This document is a revised description of the PDP-X Processor, superseding an earlier technical memorandum (TM #13). It highlights significant architectural changes, emphasizing that the entire document should be read due to the extent of these modifications.
Key areas of major change include:
- Floating-Point Registers: Their elimination from the memory address space.
- Program Status Word (PSW): Addition of several new trap conditions and a general rearrangement of the PSW structure.
- DIV and LDIV Instructions: An additional mode was added to these instructions, enabling integer operations.
- I/O Instructions: The IOX instruction was eliminated, and IORC (I/O Read Character) and IOWC (I/O Write Character) instructions were added.
- IOD Class Instructions: Several new IOD instructions were introduced, including HALT and CONSOLE SWITCH operations.
- Memory Protection: Changes were made to the memory protection instructions.
- Multiplexor Channel Priority: An additional multiplexor channel priority level (level 8) was added.
- Device Interrupt Granting: Modifications to how a device is granted an interrupt, including a change in the Status Registers from a LOW bit to a HIGH bit for interrupt priority.
- Interrupt Handling Memory: A reduction in the number of memory words reserved for handling device interrupts, from 400 (octal) to 200 (octal) words.
Overall System Description:
The PDP-X is a modern, high-performance, third-generation, binary, two's complement computer family designed for the small computer market, offering limited upward and downward program compatibility. It supports standard I/O and Memory interfaces and is designed for fourth-generation hardware and multiprocessor systems. Two members are mentioned: PDP-X/I (PDP-8 class) and PDP-X/II (PDP-9 class).
Processor Architecture:
- Models: PDP-X comes in Model I (basic instructions, core-resident general registers, two priority levels) and Model II (extended instructions, hardware general registers, more priority levels, and options like a Priority Interrupt System and a Protection Option).

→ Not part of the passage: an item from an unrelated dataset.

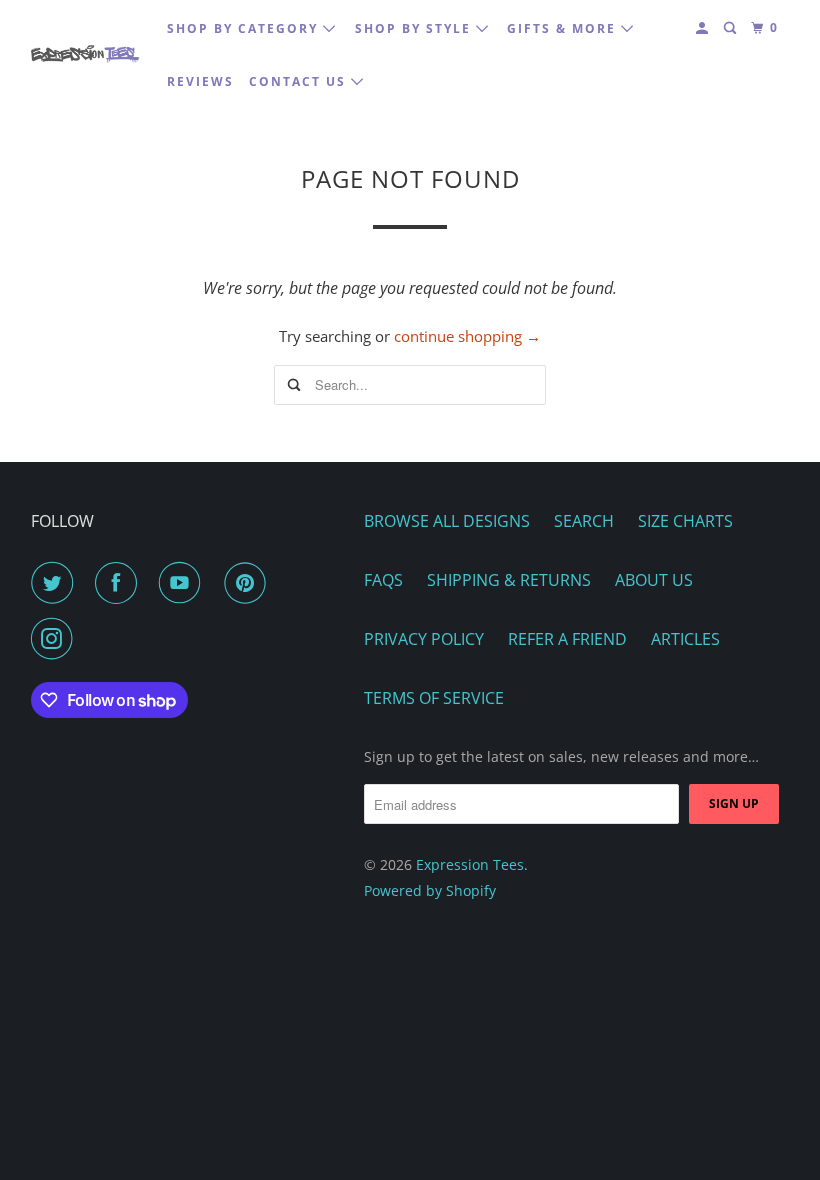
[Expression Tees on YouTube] (184, 583)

- Instruction Formats: It supports various instruction formats (short, basic, long, extended, I/O) with fields for operation code, registers, addresses, and addressing modes.
- Data Formats: Handles fixed-point arithmetic (16-bit words, 32-bit products/dividends), logical data, floating-point data (32-bit short, 64-bit long, using dedicated registers), and 8-bit characters (USASCII).
- Addressing: Uses a 15-bit effective address, supporting direct, relative, immediate, indexed, and linked modes. Specific addresses (0 and 1) have restricted access.
- General Registers: 16 general registers per priority level, with registers 0 and 1 comprising the 32-bit Program Status Word (PSW). Model II can utilize fast, hardware-based registers.
- Program Status Word (PSW): Contains bits for arithmetic traps, error traps (for push-down lists, non-existent memory, address exceptions, I/O errors, privileged instructions, read-only violations), priority of the active process (Register Group - RG), and condition codes (carry, negative, nonzero).
- Instructions: Divided into Basic (available on all models) and Extended (Model II only, traps on Model I). They cover arithmetic, logical, data transfer, control flow, stack operations (Push-Down Group), and extensive I/O operations (IOR, IOW, IOS, IOC, IOD, etc.).
Interrupt System (Priority System):
- Supports up to nine priority levels (main program, various devices, multiplexor channel).
- Interrupts automatically trigger a fast context switch by replacing the current general register set with an appropriate new one, allowing for nested interrupts.
- The Protection Feature (optional for Model IIc) enables multi-user operation with distinct user and monitor modes, instruction protection (user mode cannot execute I/O), memory protection via paging (1K pages, read-only control), and monitor calls for user-monitor communication.
I/O System:
- Architecture: The I/O system is byte and full-word oriented, comprising an I/O section in the CPU, I/O bus, controllers, and devices.
- Data Transfer Modes: Program-controlled (most flexible, slowest), Multiplexor channel (concurrent I/O for multiple devices, time-shared), and Selector channel (high-speed, dedicated to one device for large transfers like disks/tapes).
- Interrupt Handling: Devices signal attention by requesting service at a specific priority level, and the system dynamically manages interrupts based on current process priority and the device's HIGH/LOW status bit.
- Reserved Memory: Specific memory locations are reserved for I/O service routine entry pointers and multiplexor/selector channel command pointers.
The document concludes with assembly language conventions, an alphabetical list of instructions, and detailed flowcharts for I/O operations.